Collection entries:
# # # #

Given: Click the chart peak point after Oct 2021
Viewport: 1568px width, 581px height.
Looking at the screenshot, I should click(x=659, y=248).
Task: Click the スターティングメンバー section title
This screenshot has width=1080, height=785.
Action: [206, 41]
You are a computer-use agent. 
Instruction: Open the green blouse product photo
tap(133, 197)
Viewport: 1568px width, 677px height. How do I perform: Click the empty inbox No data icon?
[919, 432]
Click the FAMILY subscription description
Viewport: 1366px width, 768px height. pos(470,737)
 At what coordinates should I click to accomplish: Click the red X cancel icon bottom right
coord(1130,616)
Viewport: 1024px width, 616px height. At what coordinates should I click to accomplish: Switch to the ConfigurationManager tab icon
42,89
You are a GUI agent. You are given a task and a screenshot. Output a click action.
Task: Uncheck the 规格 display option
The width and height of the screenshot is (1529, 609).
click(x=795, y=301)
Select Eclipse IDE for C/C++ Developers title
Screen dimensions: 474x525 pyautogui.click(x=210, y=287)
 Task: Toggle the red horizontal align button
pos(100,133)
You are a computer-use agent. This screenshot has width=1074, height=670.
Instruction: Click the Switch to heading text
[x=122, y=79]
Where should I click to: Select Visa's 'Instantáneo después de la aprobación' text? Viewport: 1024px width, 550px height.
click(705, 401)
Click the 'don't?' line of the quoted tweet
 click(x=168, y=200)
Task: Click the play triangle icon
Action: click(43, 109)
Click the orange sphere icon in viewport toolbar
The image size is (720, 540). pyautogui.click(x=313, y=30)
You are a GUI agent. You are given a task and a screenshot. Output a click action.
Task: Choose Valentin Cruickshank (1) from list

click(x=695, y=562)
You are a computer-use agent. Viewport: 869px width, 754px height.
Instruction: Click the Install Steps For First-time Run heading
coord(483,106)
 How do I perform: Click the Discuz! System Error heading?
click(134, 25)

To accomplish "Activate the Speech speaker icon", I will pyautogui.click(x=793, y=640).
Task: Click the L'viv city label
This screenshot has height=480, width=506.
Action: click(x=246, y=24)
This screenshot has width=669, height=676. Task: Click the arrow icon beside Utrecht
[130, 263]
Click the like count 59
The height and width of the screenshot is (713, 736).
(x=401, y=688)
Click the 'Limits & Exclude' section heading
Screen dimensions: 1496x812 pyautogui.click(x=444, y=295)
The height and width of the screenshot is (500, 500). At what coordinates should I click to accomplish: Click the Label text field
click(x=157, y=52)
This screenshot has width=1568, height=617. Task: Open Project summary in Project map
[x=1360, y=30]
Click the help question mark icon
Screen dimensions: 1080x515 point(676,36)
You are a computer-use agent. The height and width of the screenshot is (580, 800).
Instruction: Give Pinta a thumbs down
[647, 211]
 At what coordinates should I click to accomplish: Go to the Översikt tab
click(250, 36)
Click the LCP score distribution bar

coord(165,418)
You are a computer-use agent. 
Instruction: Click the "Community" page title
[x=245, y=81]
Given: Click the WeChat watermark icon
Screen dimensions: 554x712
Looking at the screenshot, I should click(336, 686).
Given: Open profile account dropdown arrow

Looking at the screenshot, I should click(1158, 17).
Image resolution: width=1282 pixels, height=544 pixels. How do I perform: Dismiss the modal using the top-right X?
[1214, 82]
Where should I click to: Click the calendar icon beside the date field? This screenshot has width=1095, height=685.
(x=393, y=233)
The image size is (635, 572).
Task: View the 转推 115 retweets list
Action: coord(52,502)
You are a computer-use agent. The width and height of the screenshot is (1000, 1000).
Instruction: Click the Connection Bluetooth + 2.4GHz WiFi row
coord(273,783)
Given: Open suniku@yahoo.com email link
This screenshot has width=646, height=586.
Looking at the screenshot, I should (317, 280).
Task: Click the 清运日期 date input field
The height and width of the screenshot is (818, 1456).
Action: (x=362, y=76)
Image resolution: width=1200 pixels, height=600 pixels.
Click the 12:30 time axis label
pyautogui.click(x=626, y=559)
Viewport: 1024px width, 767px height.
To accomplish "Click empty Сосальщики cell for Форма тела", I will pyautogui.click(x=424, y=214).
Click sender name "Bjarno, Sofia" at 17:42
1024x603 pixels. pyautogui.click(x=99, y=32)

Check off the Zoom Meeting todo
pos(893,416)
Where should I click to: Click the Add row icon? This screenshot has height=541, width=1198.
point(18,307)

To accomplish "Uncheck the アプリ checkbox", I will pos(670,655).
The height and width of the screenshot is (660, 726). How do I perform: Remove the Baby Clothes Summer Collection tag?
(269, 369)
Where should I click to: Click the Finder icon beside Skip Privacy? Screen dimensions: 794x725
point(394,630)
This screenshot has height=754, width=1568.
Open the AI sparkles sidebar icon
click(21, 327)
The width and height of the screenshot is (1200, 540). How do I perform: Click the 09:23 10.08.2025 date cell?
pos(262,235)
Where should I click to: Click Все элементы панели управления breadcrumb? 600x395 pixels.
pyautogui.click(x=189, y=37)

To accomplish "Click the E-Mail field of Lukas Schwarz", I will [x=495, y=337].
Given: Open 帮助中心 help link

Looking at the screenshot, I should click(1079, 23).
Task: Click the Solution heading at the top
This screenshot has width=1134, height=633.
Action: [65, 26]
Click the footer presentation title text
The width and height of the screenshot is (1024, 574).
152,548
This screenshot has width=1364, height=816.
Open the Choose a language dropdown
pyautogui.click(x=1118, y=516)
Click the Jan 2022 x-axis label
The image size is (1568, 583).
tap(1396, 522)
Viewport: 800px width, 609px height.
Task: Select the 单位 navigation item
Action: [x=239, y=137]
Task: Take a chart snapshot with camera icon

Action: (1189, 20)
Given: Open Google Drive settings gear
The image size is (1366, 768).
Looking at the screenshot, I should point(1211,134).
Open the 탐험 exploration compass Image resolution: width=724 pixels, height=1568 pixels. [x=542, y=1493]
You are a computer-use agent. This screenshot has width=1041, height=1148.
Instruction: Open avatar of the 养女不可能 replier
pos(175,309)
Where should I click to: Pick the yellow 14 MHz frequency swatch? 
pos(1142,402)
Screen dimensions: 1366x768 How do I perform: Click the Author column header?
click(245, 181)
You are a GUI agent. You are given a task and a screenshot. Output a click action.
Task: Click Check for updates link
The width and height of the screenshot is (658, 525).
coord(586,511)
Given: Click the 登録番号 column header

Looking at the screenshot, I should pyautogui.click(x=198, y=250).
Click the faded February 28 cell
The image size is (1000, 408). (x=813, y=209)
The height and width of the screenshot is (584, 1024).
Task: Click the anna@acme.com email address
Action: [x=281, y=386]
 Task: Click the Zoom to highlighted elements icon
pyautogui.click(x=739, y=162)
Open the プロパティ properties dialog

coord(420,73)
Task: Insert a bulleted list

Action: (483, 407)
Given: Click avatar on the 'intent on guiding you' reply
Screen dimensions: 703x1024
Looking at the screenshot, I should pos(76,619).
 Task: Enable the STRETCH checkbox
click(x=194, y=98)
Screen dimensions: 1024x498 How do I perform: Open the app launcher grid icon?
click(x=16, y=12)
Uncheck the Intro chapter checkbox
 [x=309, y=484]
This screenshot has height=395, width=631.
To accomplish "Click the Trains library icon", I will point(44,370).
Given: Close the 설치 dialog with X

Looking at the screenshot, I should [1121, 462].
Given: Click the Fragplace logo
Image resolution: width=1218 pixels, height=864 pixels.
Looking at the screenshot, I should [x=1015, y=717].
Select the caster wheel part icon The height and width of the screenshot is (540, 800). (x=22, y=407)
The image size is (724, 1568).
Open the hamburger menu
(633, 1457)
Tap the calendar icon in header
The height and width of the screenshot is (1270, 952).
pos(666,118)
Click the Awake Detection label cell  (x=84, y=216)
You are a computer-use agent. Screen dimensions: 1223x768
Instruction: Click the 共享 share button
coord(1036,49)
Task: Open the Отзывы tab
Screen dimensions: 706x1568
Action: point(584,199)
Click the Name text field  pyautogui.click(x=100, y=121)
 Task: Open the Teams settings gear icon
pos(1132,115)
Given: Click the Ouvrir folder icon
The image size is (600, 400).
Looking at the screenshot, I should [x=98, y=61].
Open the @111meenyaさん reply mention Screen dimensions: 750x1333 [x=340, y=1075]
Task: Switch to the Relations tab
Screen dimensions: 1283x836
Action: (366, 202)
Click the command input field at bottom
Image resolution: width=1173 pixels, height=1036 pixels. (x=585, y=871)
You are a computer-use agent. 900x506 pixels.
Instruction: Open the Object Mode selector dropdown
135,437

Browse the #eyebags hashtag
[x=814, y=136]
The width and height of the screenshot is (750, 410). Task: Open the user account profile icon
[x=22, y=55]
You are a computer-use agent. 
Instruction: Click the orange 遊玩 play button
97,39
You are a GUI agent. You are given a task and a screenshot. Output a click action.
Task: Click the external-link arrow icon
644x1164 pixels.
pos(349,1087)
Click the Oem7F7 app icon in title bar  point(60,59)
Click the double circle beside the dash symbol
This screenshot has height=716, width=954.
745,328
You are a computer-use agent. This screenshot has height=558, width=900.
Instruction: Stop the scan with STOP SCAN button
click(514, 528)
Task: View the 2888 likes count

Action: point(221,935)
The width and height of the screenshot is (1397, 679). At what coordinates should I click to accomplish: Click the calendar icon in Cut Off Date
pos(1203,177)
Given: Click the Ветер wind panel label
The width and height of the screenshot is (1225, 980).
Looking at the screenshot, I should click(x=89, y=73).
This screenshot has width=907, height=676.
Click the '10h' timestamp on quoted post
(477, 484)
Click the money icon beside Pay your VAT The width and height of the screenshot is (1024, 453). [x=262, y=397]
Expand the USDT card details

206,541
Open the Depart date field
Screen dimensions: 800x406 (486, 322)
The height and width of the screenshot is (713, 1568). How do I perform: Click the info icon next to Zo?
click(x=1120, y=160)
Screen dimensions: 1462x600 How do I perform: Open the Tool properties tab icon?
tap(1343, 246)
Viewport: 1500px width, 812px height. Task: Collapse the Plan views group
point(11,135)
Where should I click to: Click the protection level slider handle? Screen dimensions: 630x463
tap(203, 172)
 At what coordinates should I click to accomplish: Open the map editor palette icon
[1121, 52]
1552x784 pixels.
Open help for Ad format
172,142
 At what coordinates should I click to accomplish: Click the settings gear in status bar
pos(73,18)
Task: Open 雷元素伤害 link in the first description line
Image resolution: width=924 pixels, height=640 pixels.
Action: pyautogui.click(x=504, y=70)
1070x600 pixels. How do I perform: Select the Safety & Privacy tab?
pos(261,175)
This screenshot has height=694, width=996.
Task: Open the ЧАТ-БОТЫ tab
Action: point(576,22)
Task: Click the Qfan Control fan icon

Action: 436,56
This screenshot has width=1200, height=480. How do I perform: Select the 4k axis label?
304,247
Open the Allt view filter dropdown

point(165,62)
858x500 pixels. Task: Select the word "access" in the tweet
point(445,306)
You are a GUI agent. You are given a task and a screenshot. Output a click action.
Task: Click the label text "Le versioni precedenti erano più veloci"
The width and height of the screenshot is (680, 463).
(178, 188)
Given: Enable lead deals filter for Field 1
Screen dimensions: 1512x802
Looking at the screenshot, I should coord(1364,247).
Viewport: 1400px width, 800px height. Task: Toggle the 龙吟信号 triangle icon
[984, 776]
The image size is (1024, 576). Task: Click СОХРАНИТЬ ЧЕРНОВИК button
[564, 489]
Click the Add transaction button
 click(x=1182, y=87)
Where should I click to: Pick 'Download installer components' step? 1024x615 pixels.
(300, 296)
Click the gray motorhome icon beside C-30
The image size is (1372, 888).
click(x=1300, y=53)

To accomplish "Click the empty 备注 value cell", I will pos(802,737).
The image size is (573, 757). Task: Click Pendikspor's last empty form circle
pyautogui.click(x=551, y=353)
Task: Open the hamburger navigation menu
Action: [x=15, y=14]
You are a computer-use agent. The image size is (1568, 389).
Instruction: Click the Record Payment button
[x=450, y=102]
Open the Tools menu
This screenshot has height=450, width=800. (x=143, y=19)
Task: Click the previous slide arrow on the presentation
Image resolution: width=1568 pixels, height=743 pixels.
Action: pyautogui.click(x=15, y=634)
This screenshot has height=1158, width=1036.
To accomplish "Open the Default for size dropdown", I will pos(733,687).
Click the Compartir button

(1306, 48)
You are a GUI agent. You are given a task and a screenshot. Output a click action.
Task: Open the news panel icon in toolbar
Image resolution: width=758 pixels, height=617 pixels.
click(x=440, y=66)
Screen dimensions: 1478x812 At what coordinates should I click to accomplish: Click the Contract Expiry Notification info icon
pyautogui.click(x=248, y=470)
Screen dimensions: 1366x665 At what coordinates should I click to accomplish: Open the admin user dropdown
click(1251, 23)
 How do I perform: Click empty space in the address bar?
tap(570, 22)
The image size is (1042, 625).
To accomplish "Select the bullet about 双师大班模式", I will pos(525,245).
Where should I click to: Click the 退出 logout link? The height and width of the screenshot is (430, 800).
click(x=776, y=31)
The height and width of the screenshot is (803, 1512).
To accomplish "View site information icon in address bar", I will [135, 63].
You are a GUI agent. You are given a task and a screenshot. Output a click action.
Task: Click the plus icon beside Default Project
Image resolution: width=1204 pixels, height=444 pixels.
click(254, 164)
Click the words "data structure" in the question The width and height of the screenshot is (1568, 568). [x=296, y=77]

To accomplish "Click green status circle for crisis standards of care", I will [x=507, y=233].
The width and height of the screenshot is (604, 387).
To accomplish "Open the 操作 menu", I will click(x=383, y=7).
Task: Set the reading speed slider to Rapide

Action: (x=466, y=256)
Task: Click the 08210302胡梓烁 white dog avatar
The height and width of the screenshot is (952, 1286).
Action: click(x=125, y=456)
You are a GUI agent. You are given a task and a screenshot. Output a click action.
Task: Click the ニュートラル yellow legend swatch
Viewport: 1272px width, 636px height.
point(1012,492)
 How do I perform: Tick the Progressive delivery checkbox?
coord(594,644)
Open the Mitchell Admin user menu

# # # #

EXERCISE DESCRIPTION:
Only the lines that contain the string "presentation" are to be copied from the records.

SOLVED PROBLEM:
Click the footer presentation title text
Task: Click the previous slide arrow on the presentation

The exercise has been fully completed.